Since 1988, we have been providing technical support and handling thousands of cases, from operating systems to hardware, RS232 to TCP/IP, operations to programming, we’ve honed many useful troubleshooting methods. One of the biggest lessons learned and incorporated into my tool-set came from a 12 year old. As part of a team developing a Windows front-end client-server application to an HP3000, we realized that we needed fresh blood to testing our application, so we turned to the son of someone on the team to test it out. Within 5 clicks the application crashed. “Why did you click there?” I wanted to ask. There was no reason to click there, no functionality to be gained. The answer of course, was because he didn’t know any better and simply because it was there to click.
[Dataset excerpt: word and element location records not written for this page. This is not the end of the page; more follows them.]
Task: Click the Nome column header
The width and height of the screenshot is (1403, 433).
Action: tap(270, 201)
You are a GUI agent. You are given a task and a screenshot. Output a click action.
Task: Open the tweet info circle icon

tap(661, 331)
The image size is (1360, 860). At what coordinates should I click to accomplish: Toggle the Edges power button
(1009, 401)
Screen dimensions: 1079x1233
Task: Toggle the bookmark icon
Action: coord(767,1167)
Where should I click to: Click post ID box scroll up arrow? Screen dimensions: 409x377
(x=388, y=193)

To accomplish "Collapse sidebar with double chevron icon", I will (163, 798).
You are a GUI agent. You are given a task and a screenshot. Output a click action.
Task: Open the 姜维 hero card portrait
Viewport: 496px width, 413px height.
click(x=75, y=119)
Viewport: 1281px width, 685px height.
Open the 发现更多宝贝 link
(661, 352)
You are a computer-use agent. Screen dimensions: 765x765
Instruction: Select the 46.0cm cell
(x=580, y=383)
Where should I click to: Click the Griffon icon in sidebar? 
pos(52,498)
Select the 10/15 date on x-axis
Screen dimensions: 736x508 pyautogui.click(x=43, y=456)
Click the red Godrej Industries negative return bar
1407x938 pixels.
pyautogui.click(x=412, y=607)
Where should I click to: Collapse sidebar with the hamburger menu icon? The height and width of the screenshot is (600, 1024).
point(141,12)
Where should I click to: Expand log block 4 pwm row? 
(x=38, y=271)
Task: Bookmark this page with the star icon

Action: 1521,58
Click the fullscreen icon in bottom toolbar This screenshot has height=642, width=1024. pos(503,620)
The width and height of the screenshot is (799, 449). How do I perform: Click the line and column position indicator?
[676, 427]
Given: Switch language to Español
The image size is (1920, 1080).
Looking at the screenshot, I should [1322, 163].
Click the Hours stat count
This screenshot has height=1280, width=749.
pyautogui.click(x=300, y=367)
So we began testing absolutely everything and manipulating the application in ways it wasn’t intended.

Here is advice when it comes to troubleshooting: Manipulate the environment in ways you typically wouldn’t and determine what is working, and what isn’t. Feed the program other data or options it wasn’t expecting just to see what the other error messages arise. Try to connect to the server on a TCP port you know it isn’t listening on, or set it to connect to a bad IP address. Force other errors and compare those errors to the error you are trying to solve. Use these other errors to eliminate the problems you’ve just created from the possible causes. In other words, as long as you’re not at risk or causing more problems than you solve, don’t be afraid to color outside the lines.

Don’t get me wrong, I love it when things hum along and work perfectly – Then I get a chance to go ‘break’ something!